Sunday, March 11, 2018

What-What?! Week of March 11th

One thing I forgot to mention about the Women Techmakers event last week was the silhouette artist, who was cutting silhouettes while you waited.  Her name is Cindi Rose, and she started cutting silhouettes when she was 16, because there was another silhouette artist at the theme park she worked at, and she thought she could do better than him.

Here's mine:

I am still massively wiped out from the last week, so that's it for now.

Sunday, March 4, 2018

What-What?! Week of March 4th

This weekend was pretty busy; I attended Google's Women Techmakers International Women's Day Summit 2018, and had a really good time.

One of the main themes of the summit was mentorship; there was a lot of discussion on becoming a mentor, mentoring others, how to find a mentor, and so on.

The keynote speaker was really interesting; Ewa Dominowska is the director of machine intelligence at Google, and talked about her experiences growing up in Poland, misadventures in England, and her family (her dad was a rally driver; how cool is that?!).

There was also a panel with a pretty diverse group of women; Dr. Linda Boyle Ng (professor), Sharon Chiarella (Amazon VP), Rebecca Lovell (Acting Director of Economic Development for the city of Seattle), Trish Millines-Dziko (founder and Executive Director, Technology Access Foundation), and Susie Vowinkel (Director of Global Partnerships, Google).  One of my biggest problems when discussing women's issues in the tech industry is that there tends to be very little nuance; in my opinion this only serves to alienate people, devaluing their own experiences and dismissing their own struggles... Ultimately, making the chasms bigger.  Happily, there was a surprising amount of nuance in the discussion.  I thought Trish Millines-Dziko had the most realistic attitude of the world as it is now.  She was the only one that discussed the consequences that "making it" in the corporate world has on the rest of your life, and "opting out" of it all; making the choice to do something else with your life other than rise up in the corporate world.

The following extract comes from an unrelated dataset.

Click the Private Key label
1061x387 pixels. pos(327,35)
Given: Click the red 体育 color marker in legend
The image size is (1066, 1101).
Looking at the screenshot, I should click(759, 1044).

What I had been looking forward to the most at this event was the workshops; I signed up for the Android Things workshop.  We used a kit and tutorial to build out a little internet-connected device, then implemented some code using TensorFlow Lite (machine learning library) so you can take pictures of objects, and it will identify that object for you.  Here's my little device:

It has a Wi-Fi antenna, camera, touchscreen, Ethernet port, display thingy, three buttons with corresponding LEDs, piezo buzzer, and temperature and pressure sensor (for use as a weather station or similar).  Oh, and a USB-C port used to power it.

One of the things that TensorFlow has been trained to do is determine dog breed by photo.  So here is a picture I dug up on Wikipedia of an Irish Wolfhound, identified correctly by TF (sorry, lighting sucks):

The event itself was held at the Google complex in Seattle... the main building we met in seemed to have a variety of space movie-themed areas.  As I was walking to the restrooms, I noticed they had these individual "study rooms" and one of them is Galaxy Quest themed:

Which is pretty brilliant.  Unfortunately, I don't have any other pictures; I was concentrating on doing more than anything else.  Overall, I had a very good time, and would go again next year.